Urung kulanjutkan membaca buku tentang filsafat. Beberapa paragraf saja membuatku lama berpikir. Pikirku berputar antara keheranan dan pemahaman yang sudah terlanjur kuterima bahwa filsafat itu menyesatkan, cara berpikir tak layak buat gapai keimanan haqiqi. Tapi sudahlah, biarlah info itu berhenti pada tataran pemahaman, aku hanya ingin jujur pada diriku, mencoba belajar memahami konteks dari nol. Biarlah kuraih kesadaran pikirku, begitulah sebuah azzam kulantunkan. Kemudian kubaca buku tersebut perlembar. Seberkas senyum mengembang, merona di wajahku. Bukan, terlalu cepat mengatakan aku dapat pencerahan. Semakin membacanya, sama ketika membahas kajian tentang keimanan, hanya saja buku ini berangkat dari sudut pandang yang berbeda. Lama pertanyaanku berkutat, tentang sebenarnya filsafat itu. Jujur lagi, aku tak begitu suka dengan jawaban instan orang yang langsung buyarkan asaku. “Sudahlah, ngapain belajar Filsafat dalam-dalam, kau akan pusing nantinya,” atau begini, “Filsafat itu akan menjerumuskanmu,”. Okey, tapi tolong jelaskan argumen kalian dulu, nihil. Kebanyakan mereka yang kutanya enggan berdiskusi panjang. Gak Asoy banget loe. Mengapa selalu berangkat naik bis tanpa mau naik bis lebih dulu, pinginnya langsung sampai ke tempat tujuan.
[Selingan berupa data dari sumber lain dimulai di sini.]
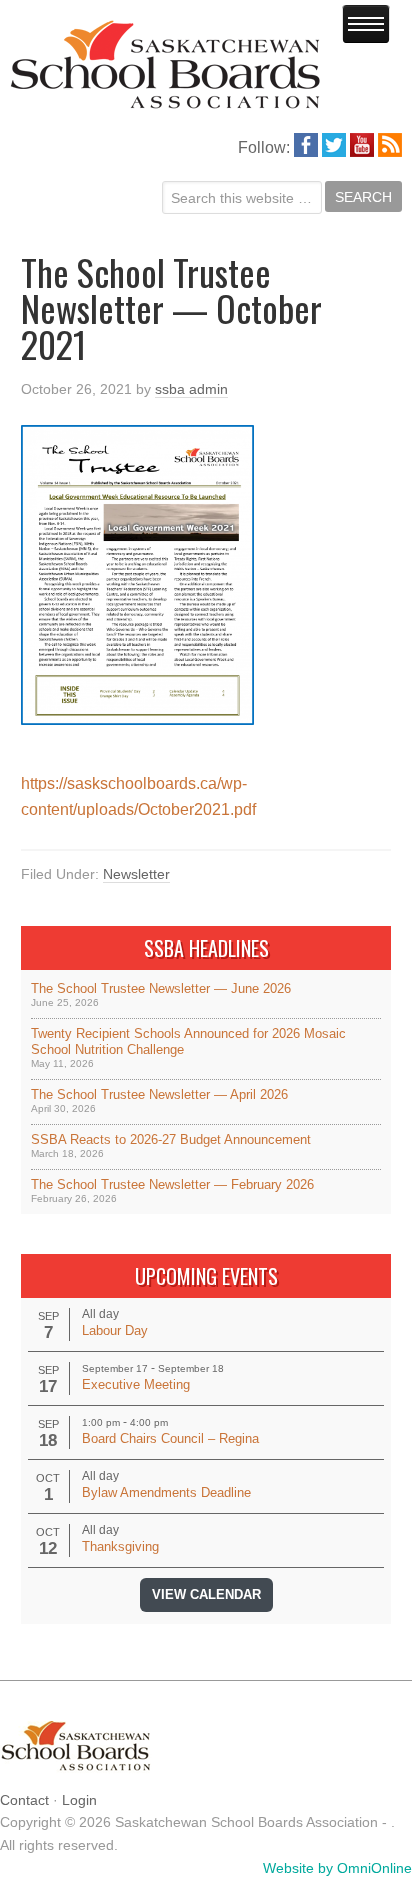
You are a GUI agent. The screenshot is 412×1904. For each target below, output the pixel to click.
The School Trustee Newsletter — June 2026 (161, 988)
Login (79, 1800)
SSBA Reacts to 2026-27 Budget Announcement (171, 1139)
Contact (24, 1800)
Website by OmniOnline (337, 1868)
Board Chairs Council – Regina (170, 1438)
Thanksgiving (120, 1546)
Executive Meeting (136, 1384)
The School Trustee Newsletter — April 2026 (159, 1094)
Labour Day (115, 1330)
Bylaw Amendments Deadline (166, 1492)
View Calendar (206, 1594)
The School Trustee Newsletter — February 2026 (172, 1184)
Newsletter (136, 874)
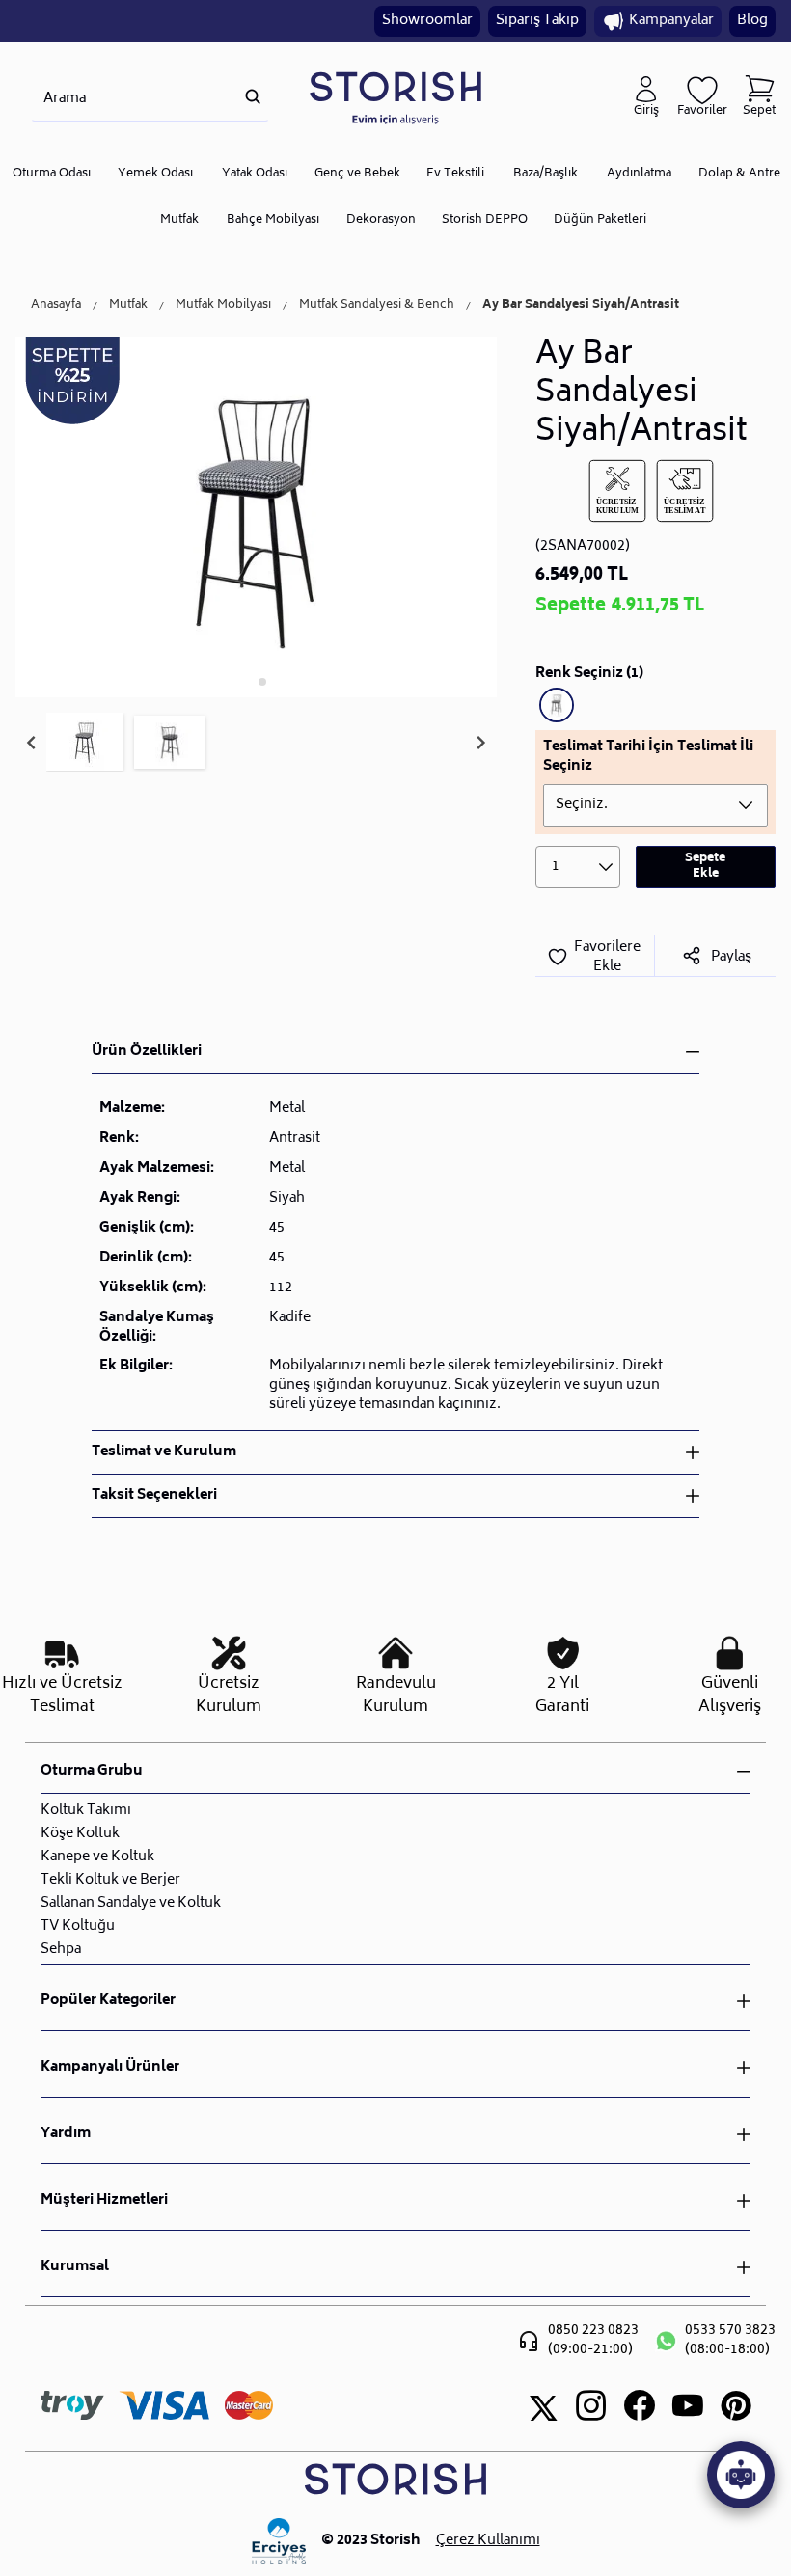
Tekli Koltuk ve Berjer (110, 1880)
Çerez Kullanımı (488, 2541)
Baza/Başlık (545, 174)
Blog (752, 21)
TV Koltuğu (78, 1926)
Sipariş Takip (537, 21)
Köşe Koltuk (80, 1834)
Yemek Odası (155, 174)
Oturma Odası (52, 174)
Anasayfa (56, 305)
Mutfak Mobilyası (223, 305)
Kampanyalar (671, 21)
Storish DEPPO (485, 220)
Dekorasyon (381, 220)
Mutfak (179, 220)
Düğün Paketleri (600, 220)
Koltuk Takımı (86, 1811)
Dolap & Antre (739, 174)
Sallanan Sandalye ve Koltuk (131, 1903)
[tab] (249, 681)
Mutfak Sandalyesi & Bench (376, 305)
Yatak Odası (254, 174)
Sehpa (61, 1950)
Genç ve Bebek (357, 174)
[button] (84, 743)
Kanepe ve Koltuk (97, 1857)
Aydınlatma (639, 174)
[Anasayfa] (395, 97)
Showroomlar (427, 21)
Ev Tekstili (455, 174)
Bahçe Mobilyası (273, 220)
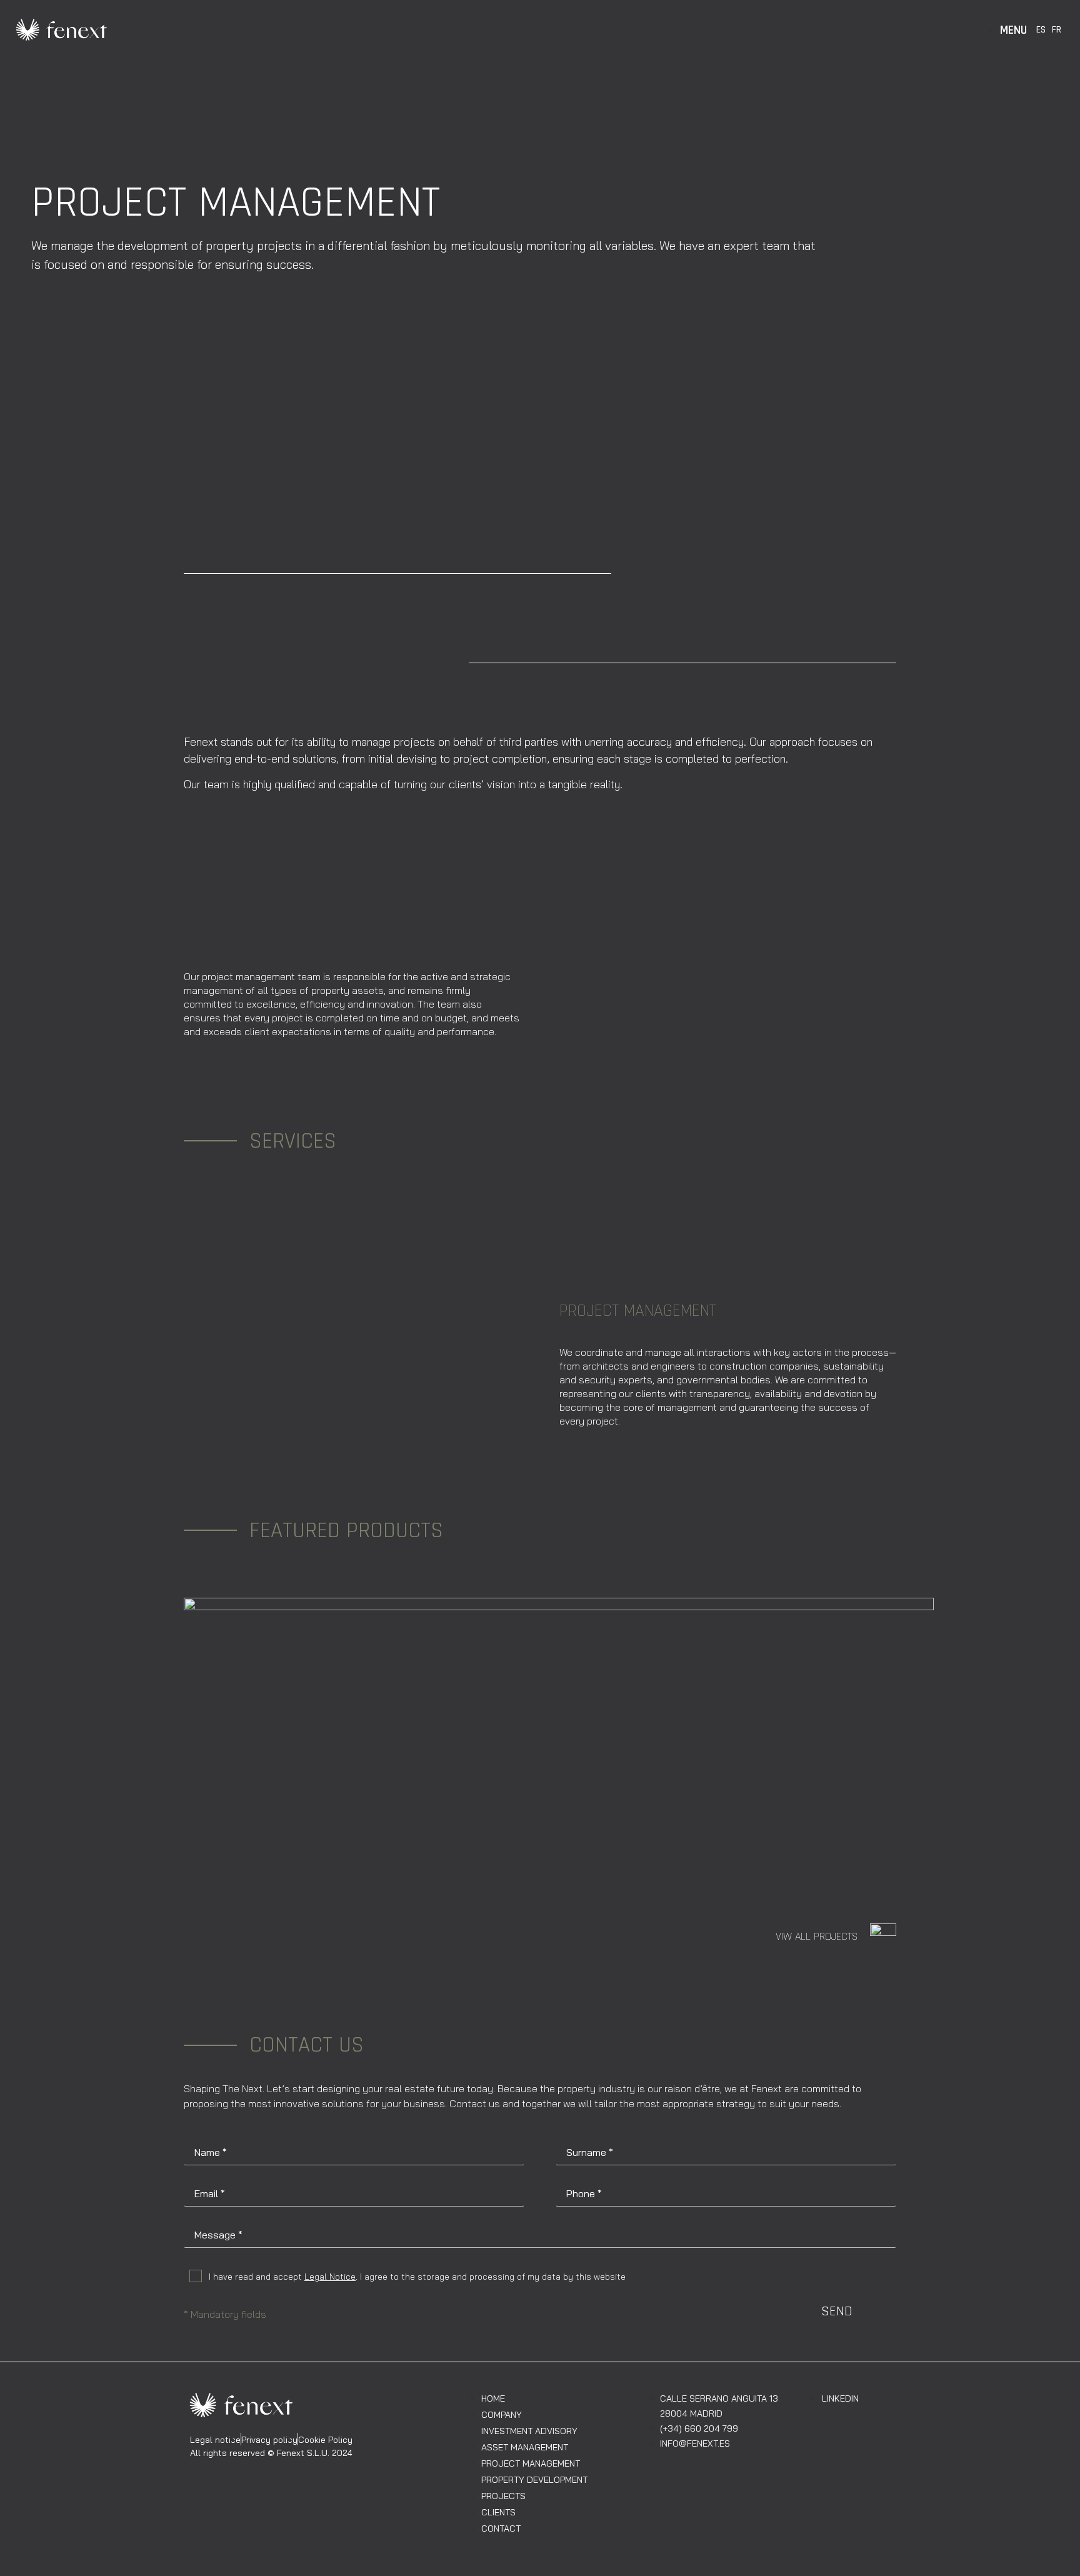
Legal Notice (330, 2276)
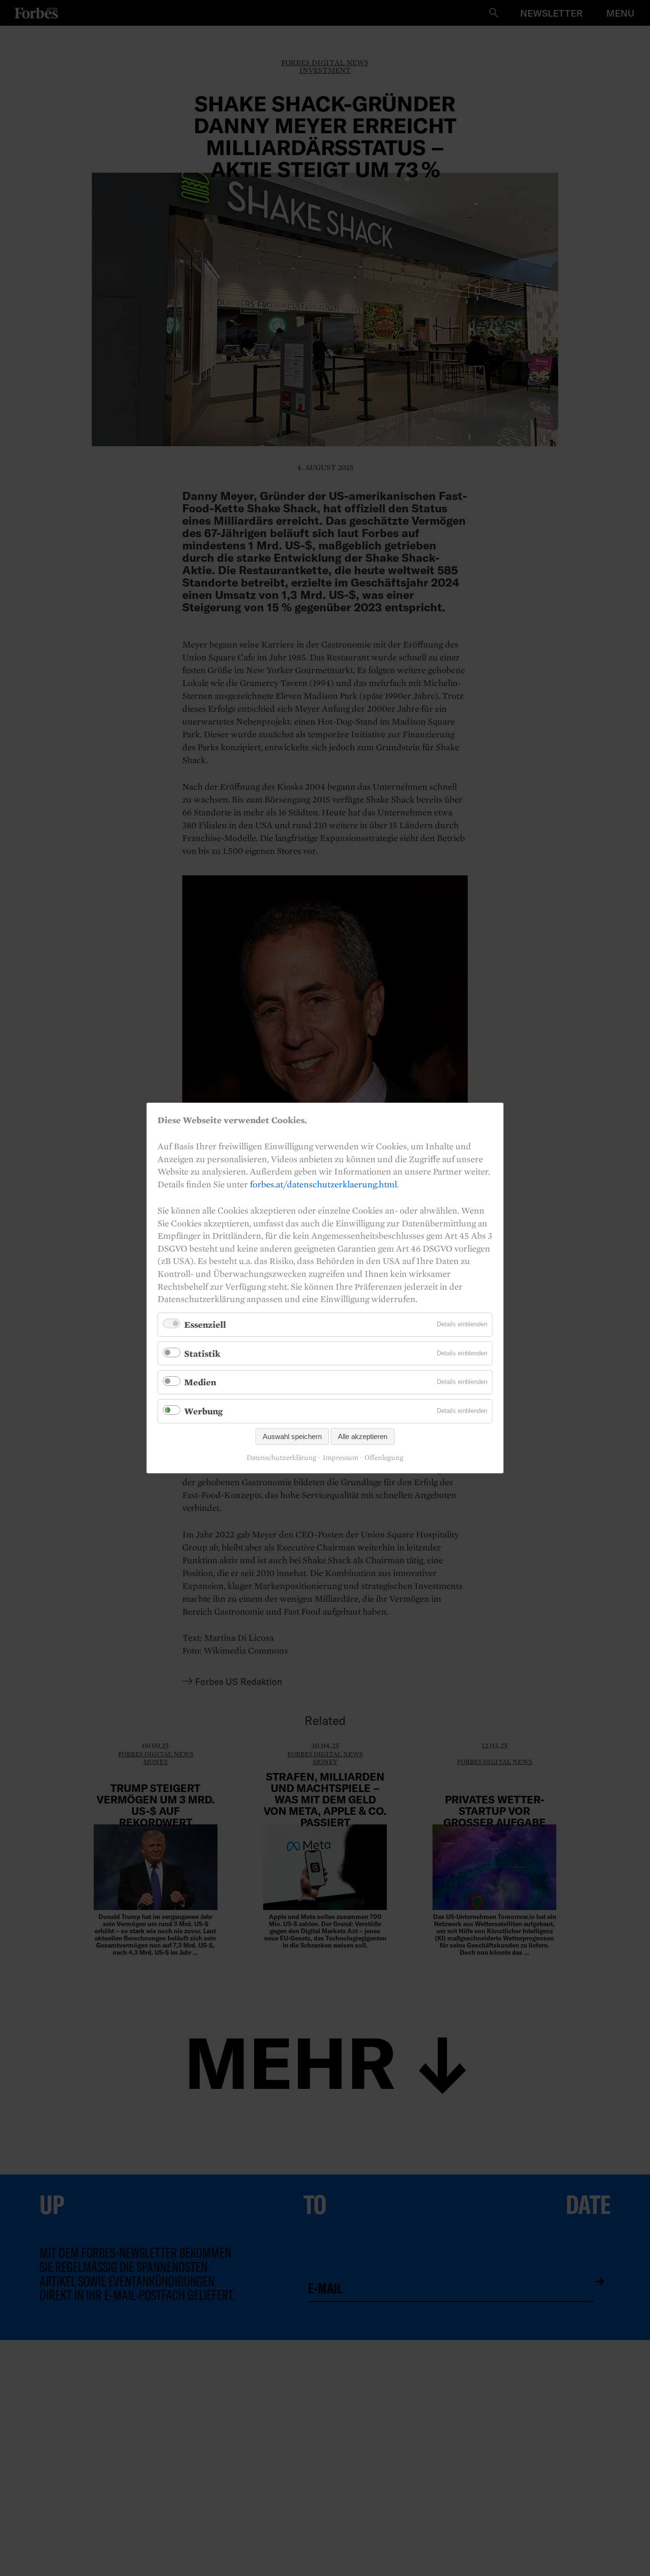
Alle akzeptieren (362, 1436)
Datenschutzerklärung (281, 1457)
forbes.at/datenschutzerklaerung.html (323, 1184)
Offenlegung (384, 1457)
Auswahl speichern (292, 1436)
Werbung (203, 1411)
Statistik (202, 1353)
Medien (200, 1382)
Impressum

Kembali pada kontemplasiku…
Lama-lama aku menjadi tertarik untuk membacanya lebih jauh, sudah beberapa buku aku baca, meski terkadang tak selesai. Aku tertarik pada apa yang membuatnya menarik, pada apa hingga sebagian orang menistakannya, hanya itu, belum lebih. Untungnya, ada mata kuliah Filsafat yang kuambil, dan yang paling asoy dosen pengajarnya bukan tipe penghapal apalagi pendoktrin, tapi lebih pada pendongeng. Jangan harap, ketika kalian ikut kelasnya, langsung tahu Filsafat adalah…, lalu tokohnya antara lain…, pembagian Filsafat antara lain…, tidak, sama sekali tidak langsung itu. Karena menurutnya tak terlalu penting. Prinsipnya memahamkan dengan cara beda, tak langsung, tapi tepat sasaran. Filsafat yang pertama kali kukenal, lebih banyak menggunakan analogi dalam mencotohkan sesuatu, mnurutku disinilah kecermatan pikir diasah, karena biasanya analogi itu multi interpretasi.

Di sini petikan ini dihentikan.